Mouvement Chicoutimi poursuit son combat

Le Mouvement Chicoutimi et son président, Jacques Pelletier, poursuivent leur combat pour changer le nom de la ville. Ils mettent en ligne une requête destinée au conseil de Saguenay visant à instituer une commission indépendante dont le mandat sera de réfléchir sur le sujet.

Par voie de communiqué, M. Pelletier affirme que la désignation de la nouvelle ville fusionnée en 2002 a été une erreur historique puisque le nom Saguenay était déjà et est encore utilisé pour identifier une rivière et la région. Selon lui, ce nom n’a jamais identifié le territoire du Haut-Saguenay et est relativement récent dans l’histoire.

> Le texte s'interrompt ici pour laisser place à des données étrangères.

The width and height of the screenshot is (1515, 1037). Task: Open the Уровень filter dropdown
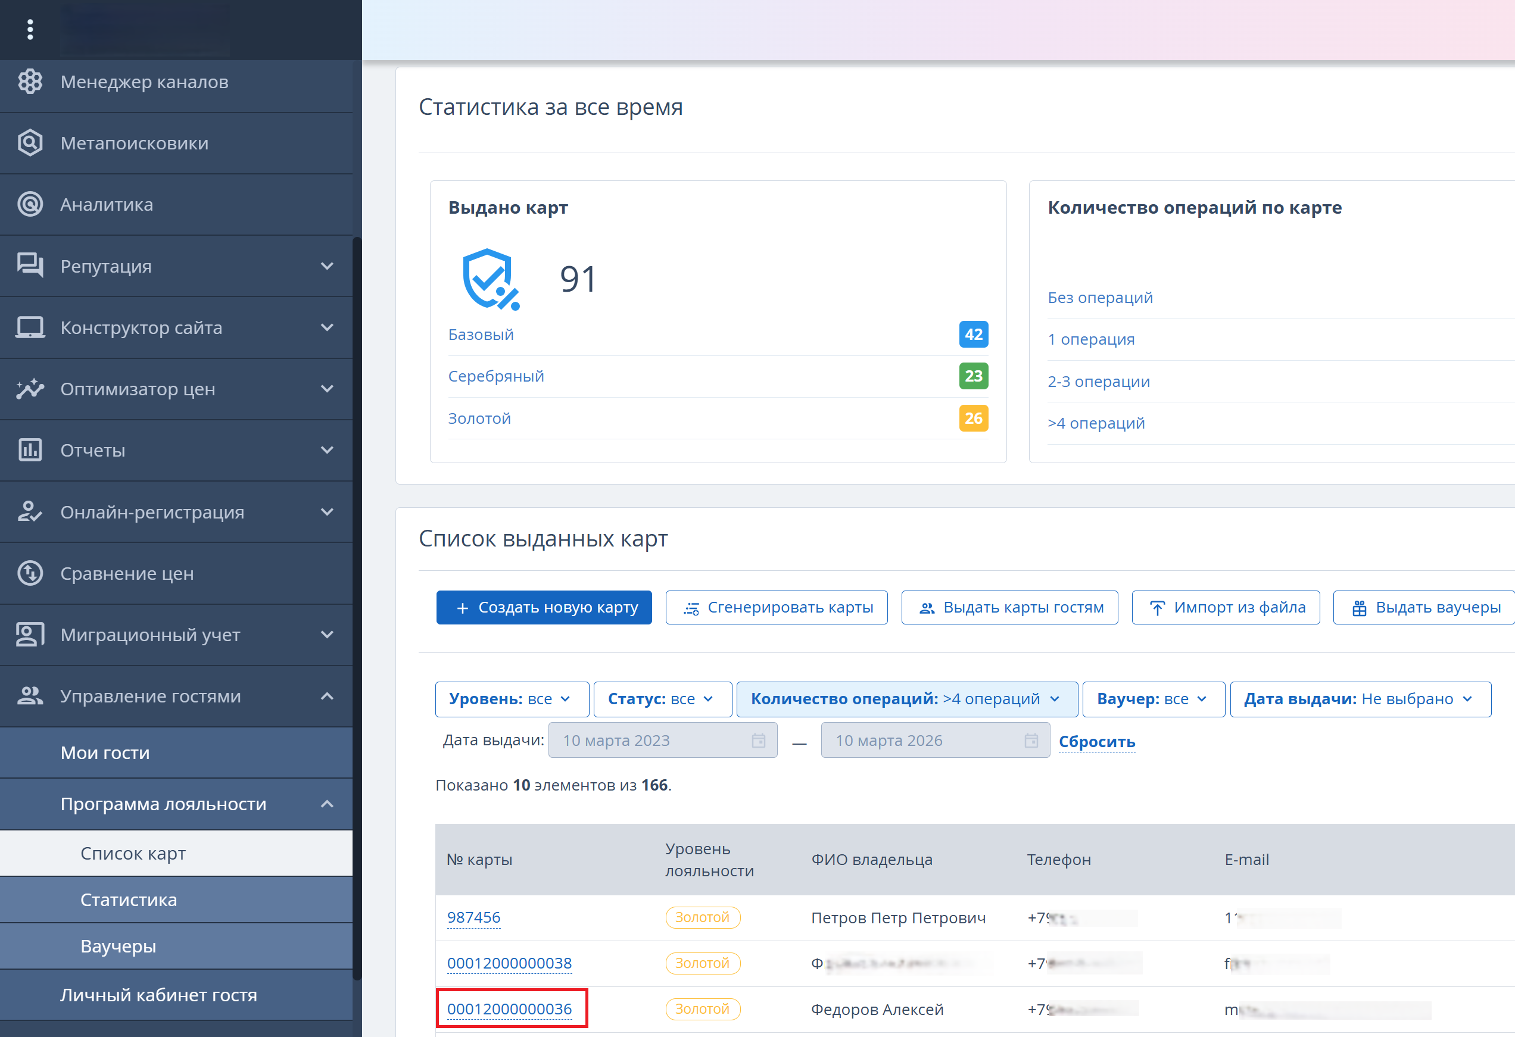coord(512,699)
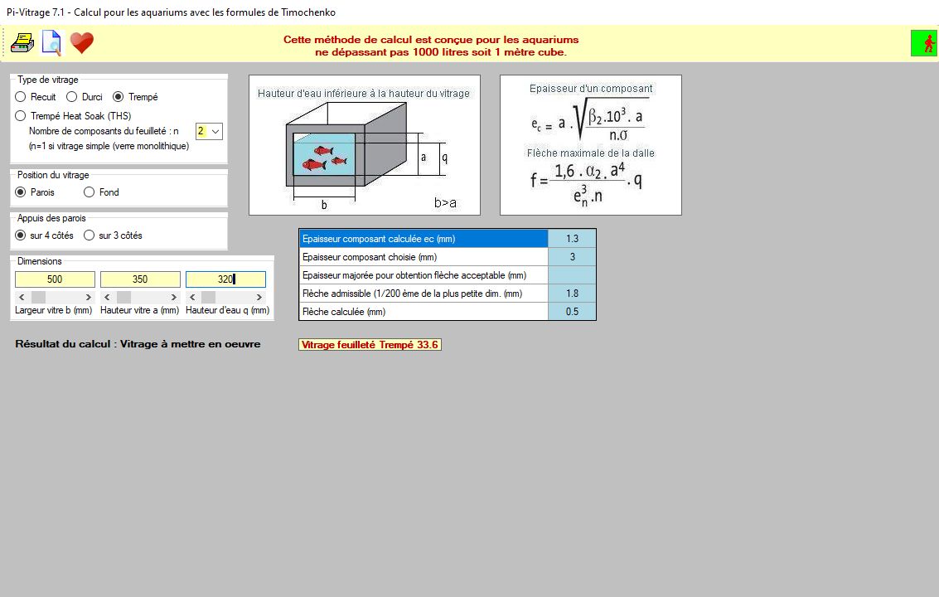Screen dimensions: 939x597
Task: Click the Hauteur vitre a field showing 350
Action: click(x=140, y=279)
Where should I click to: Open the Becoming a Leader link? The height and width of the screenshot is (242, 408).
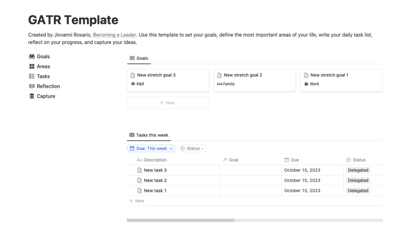[114, 35]
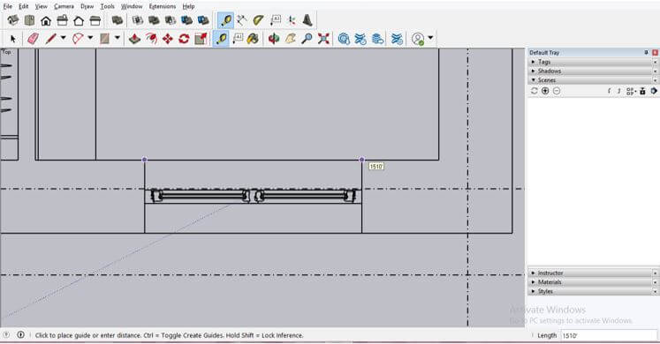Click the Update Scene refresh button
The width and height of the screenshot is (660, 344).
coord(535,91)
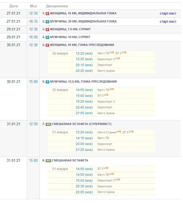The height and width of the screenshot is (203, 183).
Task: Click the Евроспорт 2 row at 16:20 (мск)
Action: pos(106,102)
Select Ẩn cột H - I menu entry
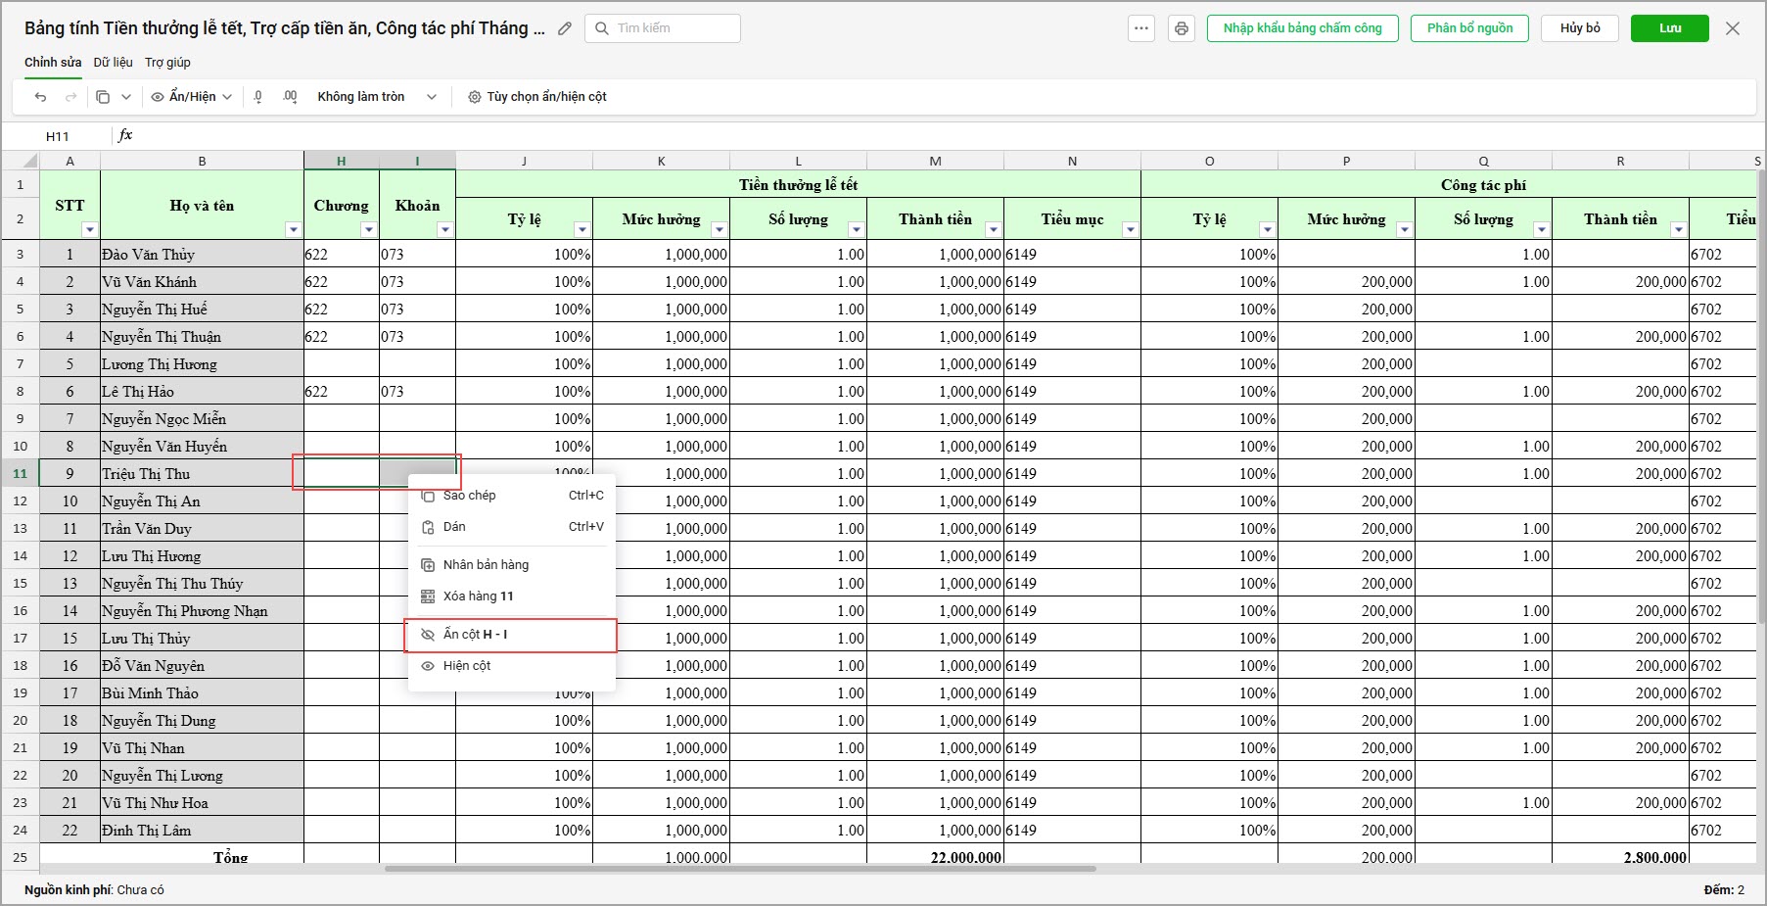 coord(511,635)
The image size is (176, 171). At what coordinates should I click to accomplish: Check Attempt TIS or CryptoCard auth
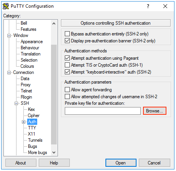pos(67,65)
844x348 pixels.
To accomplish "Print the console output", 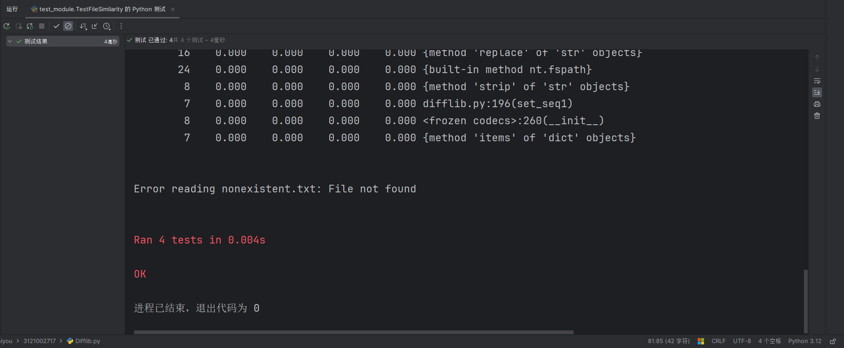I will click(817, 104).
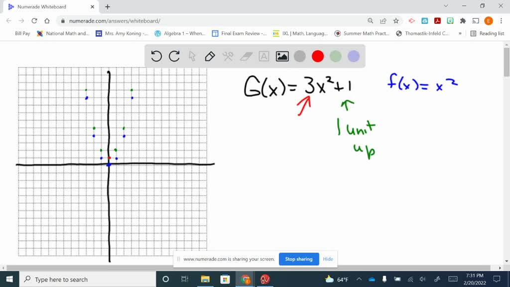This screenshot has height=287, width=510.
Task: Click the Insert Image tool
Action: click(x=282, y=56)
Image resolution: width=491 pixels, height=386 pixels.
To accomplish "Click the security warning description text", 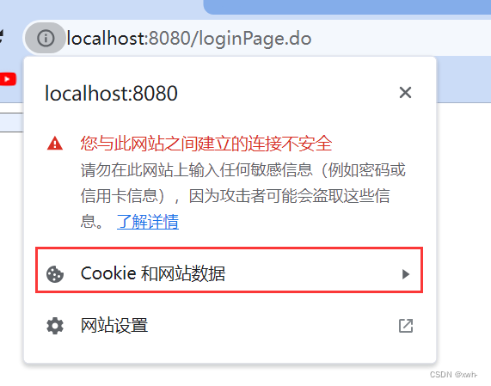I will click(243, 196).
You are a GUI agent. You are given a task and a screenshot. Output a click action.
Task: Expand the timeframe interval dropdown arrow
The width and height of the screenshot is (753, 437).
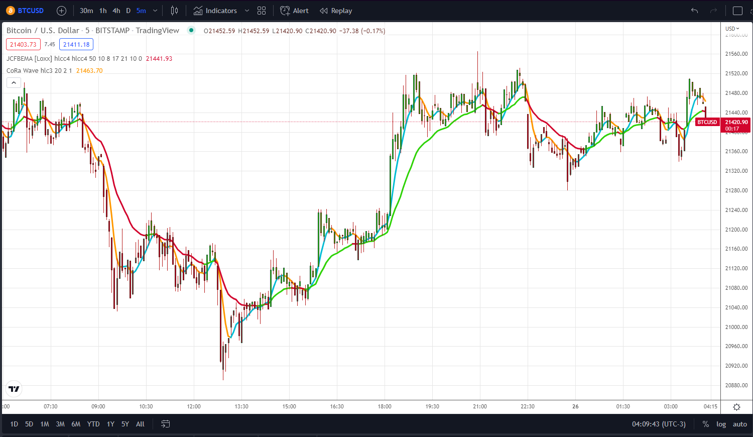[155, 11]
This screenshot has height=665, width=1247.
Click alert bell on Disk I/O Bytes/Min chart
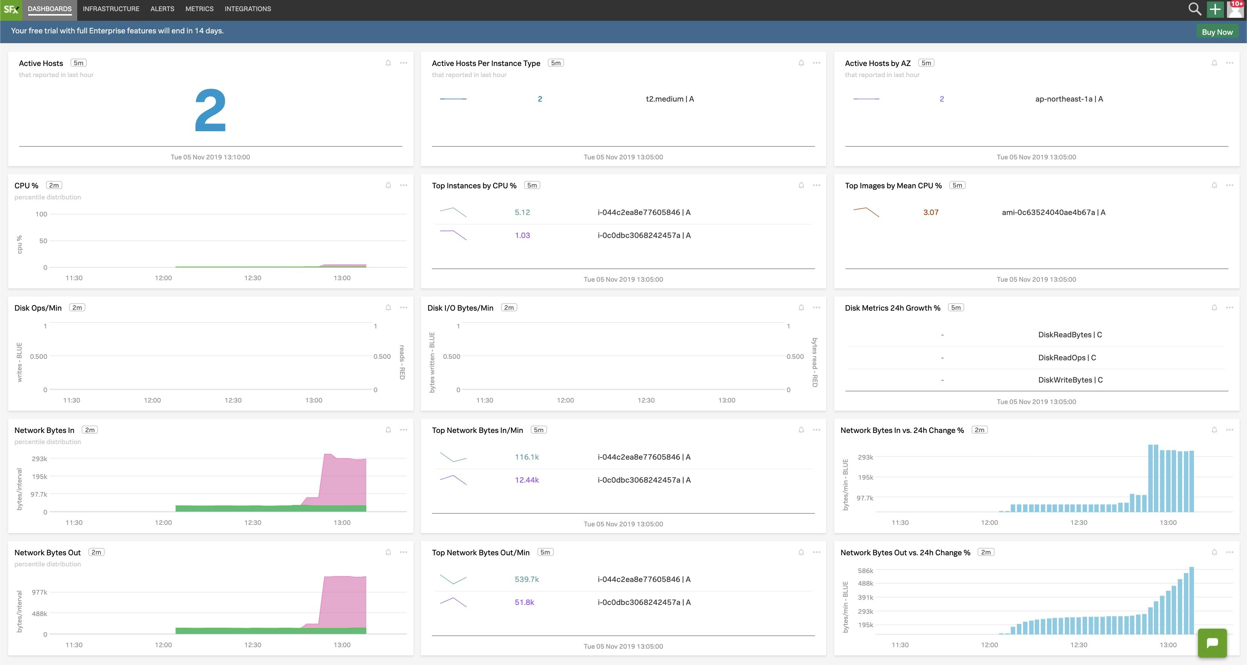coord(801,308)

Il cite en exemple la carte géographique de la province de Québec, en 1870, qui désigne le Haut-Saguenay du nom de Chicoutimi, ou encore le livre de l’historien Gaston Gagnon qui expliquait, en 2013, que le nom Saguenay s’applique uniquement à la rivière alors que la région est appelée la Traite de Tadoussac en 1652, la Ferme de Tadoussac en 1664 ou le Domaine du roi en 1720.

Un autre argument utilisé par le Mouvement Chicoutimi est basé sur « la perception que le processus de consultation ayant mené au vote populaire pour le nom Saguenay a été truffé de vices de procédures qui invalident le vote étalé du 12 au 14 avril 2002 ».

Au passage, M. Pelletier déplore que l’histoire du Saguenay-Lac-Saint-Jean ne soit pas enseignée dans aucune maison d’enseignement alors que les écrits des archéologues démontrent la présence des Autochtones sur le territoire depuis 5000 ans et que les relations des jésuites maintiennent l’utilisation du nom Chicoutimi.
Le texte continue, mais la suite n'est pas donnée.